Multithread and locking issue
On 14May2020 22:36, Stephane Tougard <stephane at sdf.org> wrote:
>A multithreaded software written in Python is connected with a Postgres
>database. To avoid concurrent access issue with the database, it starts
>a thread who receive all SQL request via queue.put and queue.get (it
>makes only insert, so no issue with the return of the SQL request).
Just a remark that PostgreSQL ets callers work in parallel, just make
multiple connections. But if you're coming from just one connection, yes
serialising the SQL queries is good.
>As long as it runs with 10 threads, no issues. At 100 threads, the
>software is blocked by what I think is a locking issue.
Or a timeout or busy loop. More print statements will help you.
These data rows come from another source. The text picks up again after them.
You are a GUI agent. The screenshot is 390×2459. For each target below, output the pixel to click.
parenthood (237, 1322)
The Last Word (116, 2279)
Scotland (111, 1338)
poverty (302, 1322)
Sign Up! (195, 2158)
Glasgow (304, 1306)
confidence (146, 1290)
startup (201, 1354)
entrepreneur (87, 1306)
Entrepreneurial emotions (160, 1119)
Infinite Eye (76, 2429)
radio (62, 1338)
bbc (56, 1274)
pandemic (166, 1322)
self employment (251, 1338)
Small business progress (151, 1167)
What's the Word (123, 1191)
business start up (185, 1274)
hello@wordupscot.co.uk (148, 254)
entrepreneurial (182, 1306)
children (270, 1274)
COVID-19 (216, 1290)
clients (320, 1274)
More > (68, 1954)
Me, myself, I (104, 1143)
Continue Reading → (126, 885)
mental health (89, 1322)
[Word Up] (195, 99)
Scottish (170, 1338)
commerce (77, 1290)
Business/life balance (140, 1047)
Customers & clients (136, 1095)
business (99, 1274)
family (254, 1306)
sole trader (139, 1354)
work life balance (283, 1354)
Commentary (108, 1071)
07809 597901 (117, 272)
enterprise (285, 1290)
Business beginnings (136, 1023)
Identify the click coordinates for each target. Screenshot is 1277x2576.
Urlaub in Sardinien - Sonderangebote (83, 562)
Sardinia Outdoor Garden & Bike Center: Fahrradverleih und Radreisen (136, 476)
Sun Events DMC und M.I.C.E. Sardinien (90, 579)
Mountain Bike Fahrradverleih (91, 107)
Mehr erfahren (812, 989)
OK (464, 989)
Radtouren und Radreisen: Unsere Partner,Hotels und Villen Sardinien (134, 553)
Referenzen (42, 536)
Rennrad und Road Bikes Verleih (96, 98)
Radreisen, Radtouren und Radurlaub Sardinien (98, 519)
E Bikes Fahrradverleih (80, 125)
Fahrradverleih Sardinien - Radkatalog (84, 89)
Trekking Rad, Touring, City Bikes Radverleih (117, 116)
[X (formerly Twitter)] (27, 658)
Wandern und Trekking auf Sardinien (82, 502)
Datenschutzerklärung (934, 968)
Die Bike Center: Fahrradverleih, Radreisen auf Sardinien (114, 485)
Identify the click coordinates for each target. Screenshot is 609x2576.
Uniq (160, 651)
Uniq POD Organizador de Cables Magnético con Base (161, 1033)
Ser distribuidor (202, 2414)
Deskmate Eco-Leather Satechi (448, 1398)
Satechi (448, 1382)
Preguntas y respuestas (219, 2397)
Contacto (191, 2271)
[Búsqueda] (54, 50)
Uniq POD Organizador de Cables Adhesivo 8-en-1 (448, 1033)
>I guess Python multithreading and queue are working good enough that it
>can handle 100 threads with no issue (give me wrong here),
Yep, that is just fine.
>so I guess
>the problem is in my code.
>The function (thread) who handles SQL requests.
> print("Start SQL Thread")
> while True:
> data = q.get(True,5)
2 problems here:
1: a "bare except" catches _any_ exception instead of just the one you
want (Empty). Don't do that - catch _only_ what you expect to handle.
2: since you're catching anything you never know why an exception
occurred - at least report it:
except Exception as e:
print("No data: %s" % e)
> print("No data")
The first thing I would do is get rid of the timeout (5) parameter. And
since block=True is the default, also that parameter:
data = q.get()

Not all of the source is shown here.